Despite the spin, Hillary gained from breaking law
David Rosen, the national finance Director for Hillary Clinton’s 2000 Senate campaign, goes on trial May 3 on charges of breaking federal campaign law. The senator’s spokespeople insist that she didn’t gain from the alleged crime - that the campaign realized no financial benefit from Rosen’s understating the costs of a gala Clinton Hollywood fund-raiser.
Not true. Hillary’s campaign realized not just a huge benefit, but one critical to her election chances.
Under the arcane rules of the Federal Election Commission at the time, campaigns could use soft money to pay for fund-raising events - provided the gathering’s costs came to 40 percent or less of the total of hard money raised. (Soft money was far easier to raise: Donors could give up to $25,000 of soft money, but only $1,000 of hard money).
Hillary’s Hollywood gala that raised $1 million in hard money that August. This meant that the campaign could use soft money to pay for all costs up to $400,000. David Rosen conveniently reported to the campaign treasurer that the event did, indeed, cost $400,000, avoiding the necessity of spending any hard money on the affair.
But the federal indictment of Rosen, FBI affidavits and the testimony of the event organizers - Peter Paul and Aaron Tonkin - all confirm that the extravaganza’s true cost was at least $1.2 million. Press leaks suggests that the feds may have Rosen on tape acknowledging that he understated the cost of the event on purpose.

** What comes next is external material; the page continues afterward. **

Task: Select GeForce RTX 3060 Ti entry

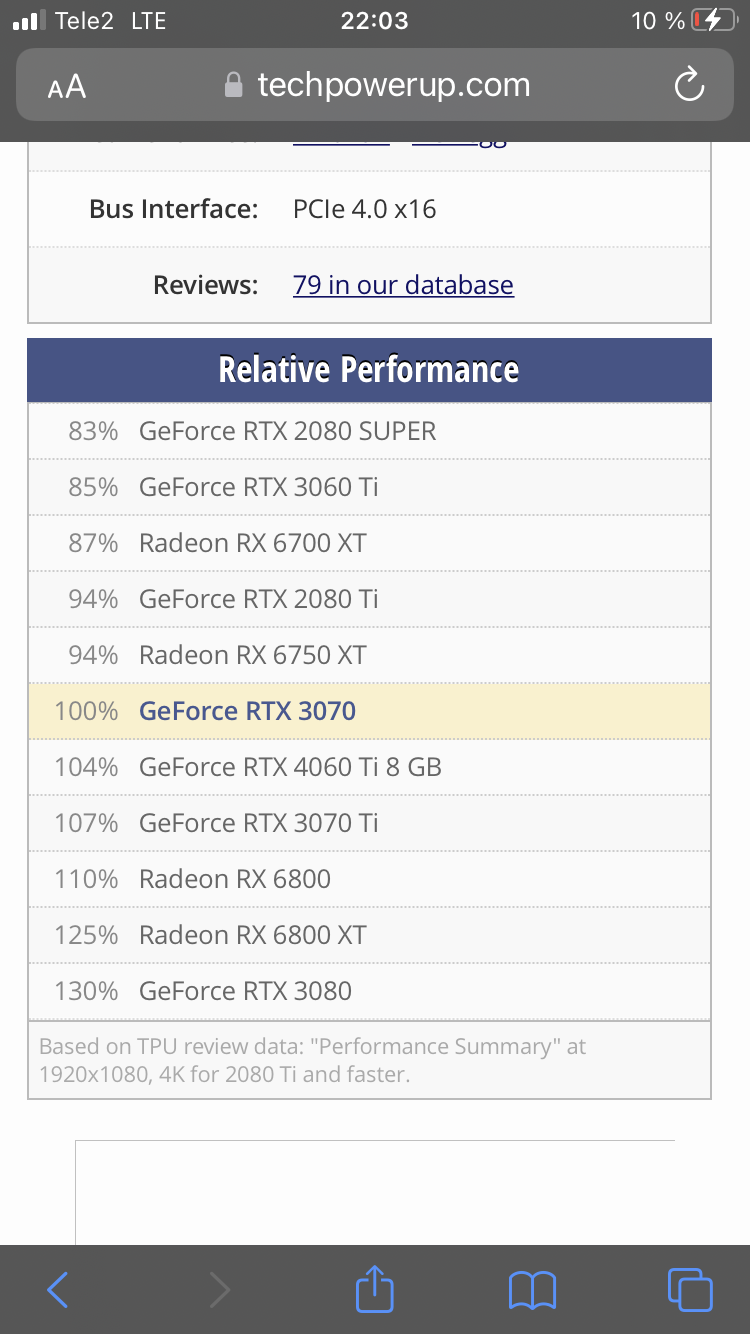Action: (x=259, y=487)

Here’s why he would have done it: If the real cost of the event were $1.2 million instead of $400,000, the campaign would have had to use hard money to make up the difference. The Hillary Clinton campaign would have had $800,000 less of hard money to spend running TV ads and funding get-out-the-vote operations.
And, at the time of that fund-raiser, Rick Lazio, the GOP candidate, had challenged Hillary to refuse to accept soft money. He found himself awash in hard money - small checks from Hillary haters across the country. But First Lady Hillary Clinton was heavily dependent on large checks from fat-cat donors whom she and the president wined, dined, photographed, and hosted at the White House. And these folks gave a lot more than $1,000 each.
Hillary temporized and delayed, but the handwriting was on the wall. On Sept. 24, the candidates agreed on a soft-money ban. Now she had to pay for it all with hard money. And she was hard up for hard money.
So if Rosen had owned up to the full cost of the fundraiser, the campaign would have had to cough up $800,000 of hard money at exactly the time that it needed the funds the most.
Did Hillary know? Paul and Tonken say she did, and it seems obvious that she must have: Hillary followed every dime in her campaign, personally calling donors for most of it. How could she possibly not have known of a decision that saved her $800,000?
But the person who knows if she knew is David Rosen. If found guilty, he faces a potential sentence of 15 years. If the feds threaten him with jail - and it’s hard to see how they wouldn’t -Rosen faces a choice: Tell the truth or go to prison.
Rosen is no long-term Clinton loyalist like Webb Hubbell, nor did he have an affair with a Clinton (as Bill implied to me that Susan McDougal did). And there is no Clinton in the White House to pardon him if he goes to prison.
David Rosen is a young man in his late 30s, with a life ahead of him. He would be a fool to go to jail to protect Hillary.
If he did, she wouldn’t even visit him.
Eileen McGann contributed to this column.